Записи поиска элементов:
%%

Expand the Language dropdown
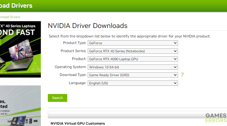 133,83
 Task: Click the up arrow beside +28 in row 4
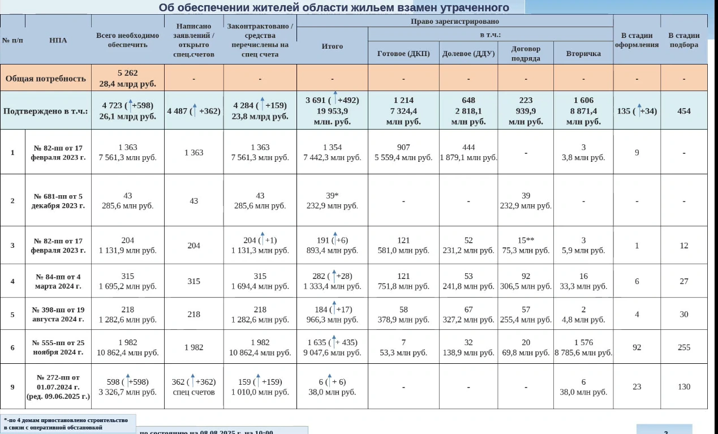pos(334,274)
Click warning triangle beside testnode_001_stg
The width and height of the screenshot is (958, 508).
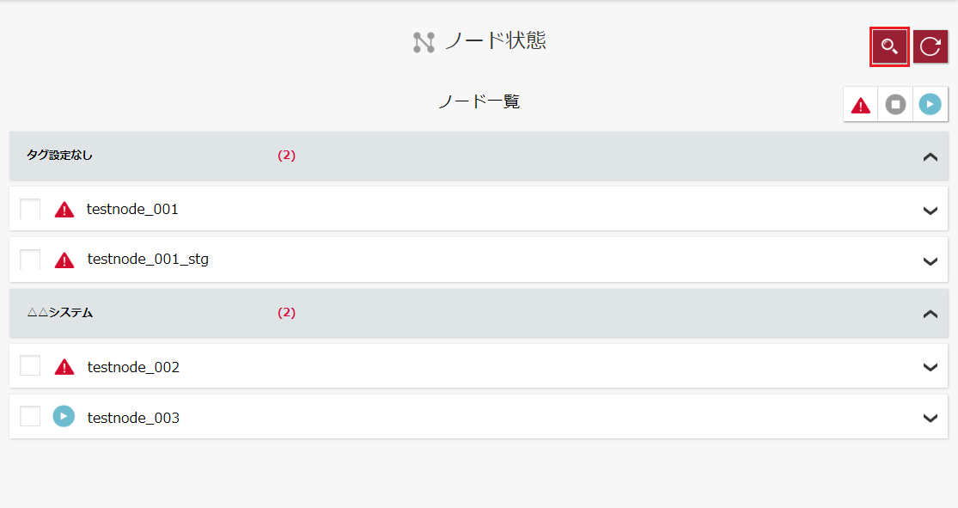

%%

ЗАДАЧА ДЛЯ РЕШЕНИЯ: Найдите в записях все строки со словом «Click» и перепишите их. Регистр букв имеет значение.

ОТВЕТ К УПРАЖНЕНИЮ:
 Task: Click the up arrow beside +28 in row 4
Click warning triangle beside testnode_001_stg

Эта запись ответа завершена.